His black hair was not as coarse and straight as that of the other Qin, but had a lustrous glow she never tired of. She stroked for a long time, enjoying the peaceful rhythm because it eased her heart. She knew they would have to discuss Miravia, but not now. In truth, she wanted desperately to lean into his back, to kiss the nape of his neck, to entwine him in an embrace that would cause him to turn and caress her, but she remembered what Chief Tuvi had said. She must not seem to be apologizing. Helping Miravia would cause trouble for them, but she could not have done otherwise and still lived with herself; she would accept the consequences. As for the other—going to the temple, and that ridiculous accusation thrown out against Reeve Joss—she had nothing to be ashamed of. He ought to be ashamed, for even thinking it.
He shifted, and she thought he was about to speak, but he did not. Yet he did turn, easing the comb from her hand, and turned her to face away from him.

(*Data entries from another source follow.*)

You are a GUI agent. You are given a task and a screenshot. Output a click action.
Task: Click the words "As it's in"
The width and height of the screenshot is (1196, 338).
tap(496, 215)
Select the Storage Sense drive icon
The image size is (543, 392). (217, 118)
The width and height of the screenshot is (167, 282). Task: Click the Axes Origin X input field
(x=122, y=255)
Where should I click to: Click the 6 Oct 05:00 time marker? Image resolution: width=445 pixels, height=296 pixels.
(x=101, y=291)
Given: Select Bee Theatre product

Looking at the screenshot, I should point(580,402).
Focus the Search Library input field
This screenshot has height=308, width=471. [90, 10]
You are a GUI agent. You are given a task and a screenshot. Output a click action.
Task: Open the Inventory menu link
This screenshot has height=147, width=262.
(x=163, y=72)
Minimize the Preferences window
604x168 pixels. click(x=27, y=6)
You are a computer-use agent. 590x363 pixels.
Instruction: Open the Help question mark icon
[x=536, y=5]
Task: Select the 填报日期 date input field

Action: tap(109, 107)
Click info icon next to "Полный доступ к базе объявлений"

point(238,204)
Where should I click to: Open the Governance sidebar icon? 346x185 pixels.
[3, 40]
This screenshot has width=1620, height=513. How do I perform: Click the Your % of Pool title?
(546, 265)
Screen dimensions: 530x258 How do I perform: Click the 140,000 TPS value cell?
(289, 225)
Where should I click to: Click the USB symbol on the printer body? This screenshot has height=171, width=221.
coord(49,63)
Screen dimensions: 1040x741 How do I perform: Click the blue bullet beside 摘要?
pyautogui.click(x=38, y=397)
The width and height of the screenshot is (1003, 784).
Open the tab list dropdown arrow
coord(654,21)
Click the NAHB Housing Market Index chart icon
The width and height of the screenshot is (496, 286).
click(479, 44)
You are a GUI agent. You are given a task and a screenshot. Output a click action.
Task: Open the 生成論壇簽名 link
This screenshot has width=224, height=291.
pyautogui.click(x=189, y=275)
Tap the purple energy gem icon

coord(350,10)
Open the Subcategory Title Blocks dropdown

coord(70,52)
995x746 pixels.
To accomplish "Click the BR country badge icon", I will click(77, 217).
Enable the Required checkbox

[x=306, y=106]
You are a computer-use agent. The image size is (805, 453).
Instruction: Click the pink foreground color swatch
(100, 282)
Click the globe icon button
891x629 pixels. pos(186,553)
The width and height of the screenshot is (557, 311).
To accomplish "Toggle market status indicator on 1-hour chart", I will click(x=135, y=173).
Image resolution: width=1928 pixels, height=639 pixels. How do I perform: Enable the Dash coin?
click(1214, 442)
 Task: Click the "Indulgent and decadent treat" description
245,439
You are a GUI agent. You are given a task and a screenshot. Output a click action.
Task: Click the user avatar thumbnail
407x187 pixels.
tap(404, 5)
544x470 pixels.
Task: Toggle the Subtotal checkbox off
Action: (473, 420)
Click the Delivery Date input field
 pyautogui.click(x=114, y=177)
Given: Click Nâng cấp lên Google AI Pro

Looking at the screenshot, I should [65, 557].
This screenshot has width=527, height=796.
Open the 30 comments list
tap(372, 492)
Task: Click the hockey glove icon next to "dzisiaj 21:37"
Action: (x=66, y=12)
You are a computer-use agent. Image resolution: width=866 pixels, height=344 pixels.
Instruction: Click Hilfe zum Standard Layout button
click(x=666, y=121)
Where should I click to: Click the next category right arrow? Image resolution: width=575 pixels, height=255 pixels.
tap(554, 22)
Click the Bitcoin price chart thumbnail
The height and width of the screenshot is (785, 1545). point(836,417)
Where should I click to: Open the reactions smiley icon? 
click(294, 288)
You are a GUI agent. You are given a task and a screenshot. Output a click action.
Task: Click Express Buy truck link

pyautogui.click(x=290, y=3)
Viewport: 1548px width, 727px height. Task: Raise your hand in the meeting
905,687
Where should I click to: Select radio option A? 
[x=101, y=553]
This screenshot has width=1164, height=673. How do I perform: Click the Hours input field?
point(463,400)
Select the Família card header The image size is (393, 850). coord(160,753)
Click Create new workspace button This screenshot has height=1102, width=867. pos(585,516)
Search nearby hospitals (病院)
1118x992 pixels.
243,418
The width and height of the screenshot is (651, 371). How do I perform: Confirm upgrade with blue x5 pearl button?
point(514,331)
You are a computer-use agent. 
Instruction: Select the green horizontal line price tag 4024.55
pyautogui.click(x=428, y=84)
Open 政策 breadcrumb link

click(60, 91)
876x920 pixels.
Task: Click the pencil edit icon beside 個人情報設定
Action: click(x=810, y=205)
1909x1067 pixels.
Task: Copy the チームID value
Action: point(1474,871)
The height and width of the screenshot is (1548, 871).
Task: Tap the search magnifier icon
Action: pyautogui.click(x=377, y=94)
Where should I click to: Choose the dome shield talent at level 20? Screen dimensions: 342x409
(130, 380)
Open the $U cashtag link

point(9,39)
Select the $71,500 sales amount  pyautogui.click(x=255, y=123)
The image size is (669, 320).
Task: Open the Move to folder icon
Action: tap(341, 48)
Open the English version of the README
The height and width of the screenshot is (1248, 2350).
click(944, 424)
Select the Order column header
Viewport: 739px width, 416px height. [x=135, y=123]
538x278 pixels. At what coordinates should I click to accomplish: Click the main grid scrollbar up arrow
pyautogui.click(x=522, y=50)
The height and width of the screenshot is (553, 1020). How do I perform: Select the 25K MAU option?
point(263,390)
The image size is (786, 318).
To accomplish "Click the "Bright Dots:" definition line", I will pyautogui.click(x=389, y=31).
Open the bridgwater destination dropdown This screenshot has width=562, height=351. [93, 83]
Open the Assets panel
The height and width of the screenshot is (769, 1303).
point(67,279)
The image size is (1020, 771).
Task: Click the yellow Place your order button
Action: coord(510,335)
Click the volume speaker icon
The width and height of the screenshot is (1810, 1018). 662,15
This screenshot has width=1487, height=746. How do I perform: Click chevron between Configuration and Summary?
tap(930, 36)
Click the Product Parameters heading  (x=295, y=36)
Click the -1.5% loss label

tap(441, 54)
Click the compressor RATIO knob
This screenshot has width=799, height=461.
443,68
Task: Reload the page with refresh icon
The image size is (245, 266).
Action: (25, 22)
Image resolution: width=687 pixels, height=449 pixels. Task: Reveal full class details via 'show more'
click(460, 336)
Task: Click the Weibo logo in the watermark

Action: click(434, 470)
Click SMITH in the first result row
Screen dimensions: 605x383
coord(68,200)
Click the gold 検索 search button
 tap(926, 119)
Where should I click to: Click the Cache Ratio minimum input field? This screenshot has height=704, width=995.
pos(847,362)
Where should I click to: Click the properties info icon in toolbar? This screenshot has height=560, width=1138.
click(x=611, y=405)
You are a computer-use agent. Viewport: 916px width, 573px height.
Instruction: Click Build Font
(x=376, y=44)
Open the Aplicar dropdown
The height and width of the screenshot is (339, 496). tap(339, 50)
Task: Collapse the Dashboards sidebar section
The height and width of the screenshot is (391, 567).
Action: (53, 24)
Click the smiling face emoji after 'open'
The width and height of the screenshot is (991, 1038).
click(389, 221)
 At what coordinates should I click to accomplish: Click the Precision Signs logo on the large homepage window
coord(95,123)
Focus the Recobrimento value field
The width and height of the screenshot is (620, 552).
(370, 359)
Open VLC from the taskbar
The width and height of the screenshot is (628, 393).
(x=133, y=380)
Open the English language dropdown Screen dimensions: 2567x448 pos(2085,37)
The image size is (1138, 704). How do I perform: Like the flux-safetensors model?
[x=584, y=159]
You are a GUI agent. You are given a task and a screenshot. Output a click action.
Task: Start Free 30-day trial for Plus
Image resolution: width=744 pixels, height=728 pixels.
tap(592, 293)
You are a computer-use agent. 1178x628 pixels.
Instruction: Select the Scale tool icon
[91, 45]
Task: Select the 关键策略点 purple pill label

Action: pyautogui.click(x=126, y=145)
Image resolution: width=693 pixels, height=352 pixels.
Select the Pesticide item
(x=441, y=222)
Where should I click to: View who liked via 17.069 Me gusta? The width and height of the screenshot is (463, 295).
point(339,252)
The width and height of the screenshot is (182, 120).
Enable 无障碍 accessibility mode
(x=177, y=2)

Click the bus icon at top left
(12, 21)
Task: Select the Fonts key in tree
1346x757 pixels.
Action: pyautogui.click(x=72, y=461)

He gathered her unbound hair and started working through it with the comb from the top of her head down to its ends, which brushed the floor. It was impossible to concentrate on anything except the warmth of his breath on her neck, the way his fingers brushed against her back, or her arms, or the lobe of her ear. This state of suspension, him brushing and her sitting so still lest she utter his name or throw herself into his arms, was almost painful, and yet she dared not move for fear of breaking the connection. Anji was a patient man, very disciplined, and she began to wonder if he meant to comb her hair all night just to see who would break first. And because she was so very tired, and wrung tight, and aching with misery and hope, she began to laugh, a little hysterically perhaps, but laughter all the same even if there were sobs caught in it.